It’s Father’s Day and here at The Sip we salute all the male role models out there. I’d like to take this opportunity to send a special shout out to Papa Sip for his years of hockey and soccer coaching, allowance providing, driving in difficult weather conditions, pool maintenance, barbecue mastery, household upkeep, road trip navigation, and the list goes on and on and on!

Ron Swanson – Parks and Recreation

The Alpha Male of the Parks and Recreation crew, Ron Swanson is quick to look after all of his colleagues and is really a big, sweet teddy bear, despite his outward gruffness. In particular, he’s very handy with a set of tools and even hand-crafted Leslie Knope’s wedding ring, prior to an impromptu ceremony. Heck, he’s even not too bad with his recent ladyfriend’s two devilish little girls!

Ron

George Bailey – It’s a Wonderful Life

Minus the whole attempted suicide thing, George Bailey is an upstanding citizen, helping countless friends and family members, while at the same time sacrificing some of his own dreams and desires for his family. In the end, he’s shown that his existence is necessary and has improved so many lives around him. Plus an angel got his wings thanks to ol’ George.

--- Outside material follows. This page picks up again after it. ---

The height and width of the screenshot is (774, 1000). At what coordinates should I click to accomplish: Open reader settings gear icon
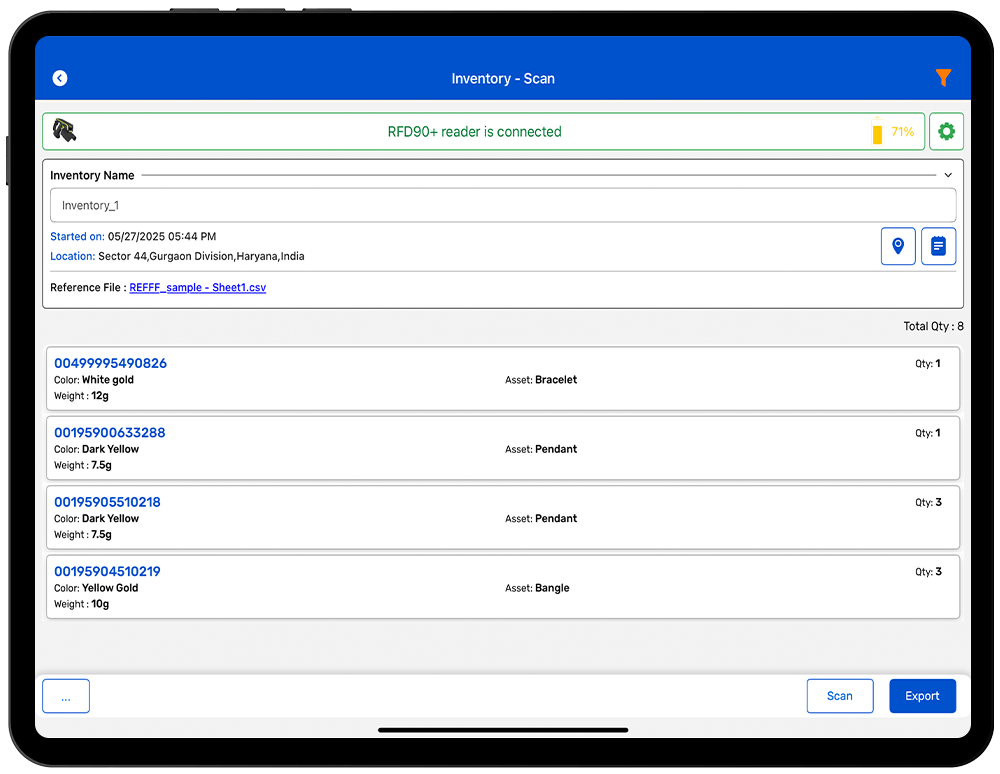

Kermit the Frog – The Muppets

Kermit the Frog is pseudo father to the entire Muppet gang. He keeps them all in line and they have Kermit to thank for their pay check, living accommodations and lifestyle. Without him, as has been shown countless times, they’d be lost. Similar leaders of rag tag groups include Gordon Bombay of the Mighty Ducks teams and Alex Rieger in the Taxi garage.

Al Bundy – Married with Children

While not your typical father figure, Al Bundy would much prefer to spend his time watching TV, drinking beer, and going to the nudie bar, than take care of his offspring. However, Al will defend his kids to a fault and has been involved in countless altercations with the boyfriends of his daughter, Kelly, and people who wish to cause harm to his son, Bud.

Al Bundy

Paul Hennessy – 8 Simple Rules

Poor Paul Hennessy had to look after the stunning Kaley Cuoco during her (very generous) formative years. No wonder John Ritter suffered a legit heart attack on the set of the show. The thought of all the guys lining up to date his teenage daughter must have taken its toll. I love John Ritter for everything he’s done, even forgiving him for the Problem Child movies and his appearance on Buffy the Vampire Slayer.

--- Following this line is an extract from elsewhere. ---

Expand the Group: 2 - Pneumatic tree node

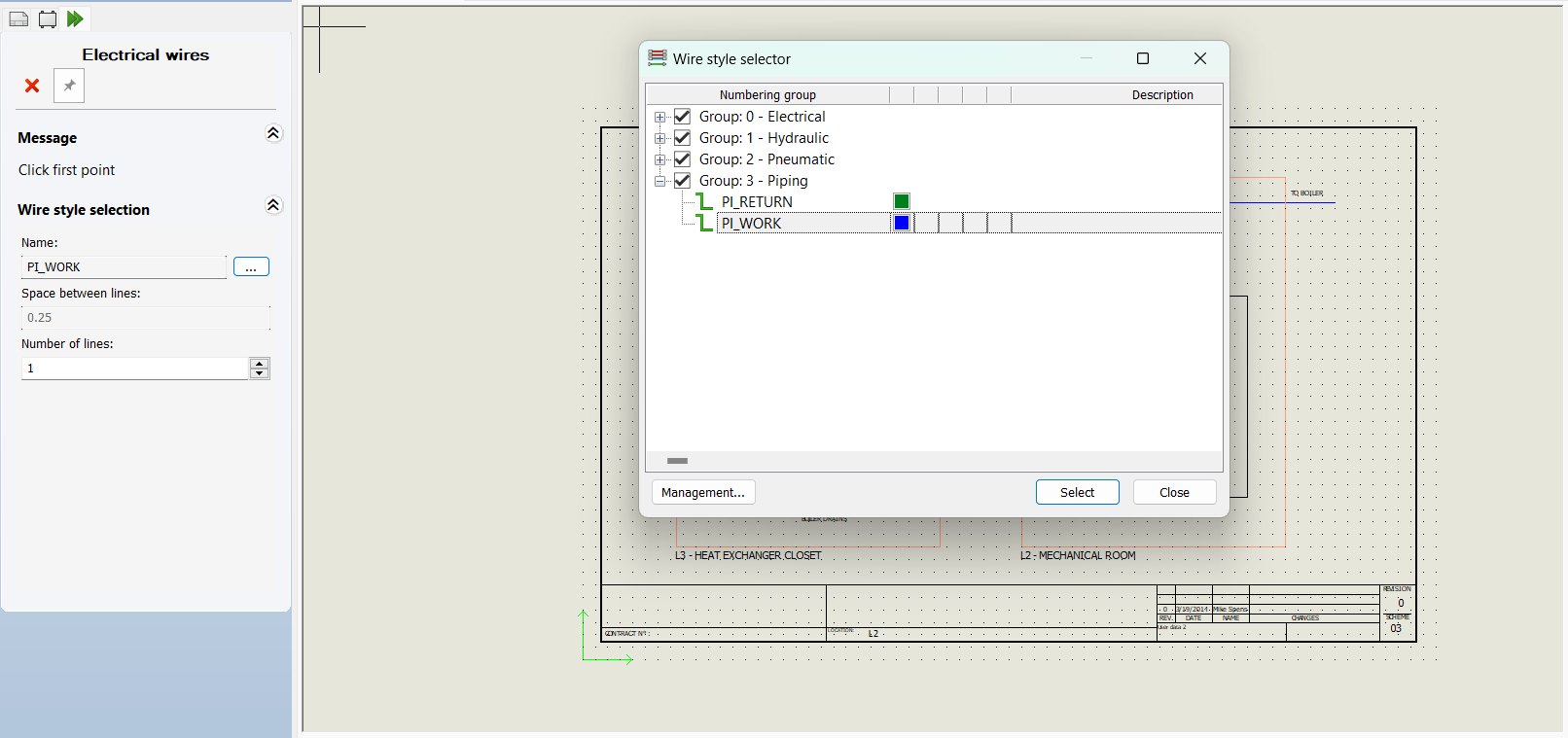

Cliff Huxtable – The Cosby Show

Raising a household of countless children, coming and going, Cliff Huxtable imparted many lessons on the viewing audience and Bill Cosby still pushes for strong father figures in the African American community to this day. Some accuse The Cosby Show of being “too white” – hell, scholarly essays have even been written on either side of the argument. I still have much respect for the Jell-O man!

cliff-huxtable

Homer Simpson – The Simpsons

Aside from his regular strangling of son Bart, inability to connect with daughters Lisa and Maggie, alcohol dependence, questionable intelligence, and the ever-present likelihood that he will lose his job… Homer Simpson is a wonderful father. Homer learned the tricks of the father trade from one of the best, Abe ‘Grandpa’ Simpson, who largely raised the big lug on his own after Homer’s mother was forced to go into hiding when he was young.

Red Forman – That 70’s Show

Red Forman’s gruff exterior and “dumbass” catchphrase masks a sweet inner core. He definitely has a weakness in wife Kitty, who seems to be able to get whatever she wants from her husband. Red even took in his son Eric’s friend, Steven Hyde, after his parents left him behind. Ah, the 70’s, what a wild and crazy time to be alive!

Drink #167: Big Daddy

Big Daddy Cocktail

  • 0.5 oz Vodka
  • 0.5 oz Rum (I used Appleton)
  • 0.5 oz Tequila
  • 0.5 oz Whiskey
  • Top with Lemon-Lime Soda
  • Garnish with a Lime Wedge

Please make sure to sit down and have a drink with your dad or the important male role models in your life today. If it’s this particular cocktail, you’ve earned yourself some bonus points! If physical distance doesn’t allow this to happen, do something else nice for the guy. You wouldn’t be here without him!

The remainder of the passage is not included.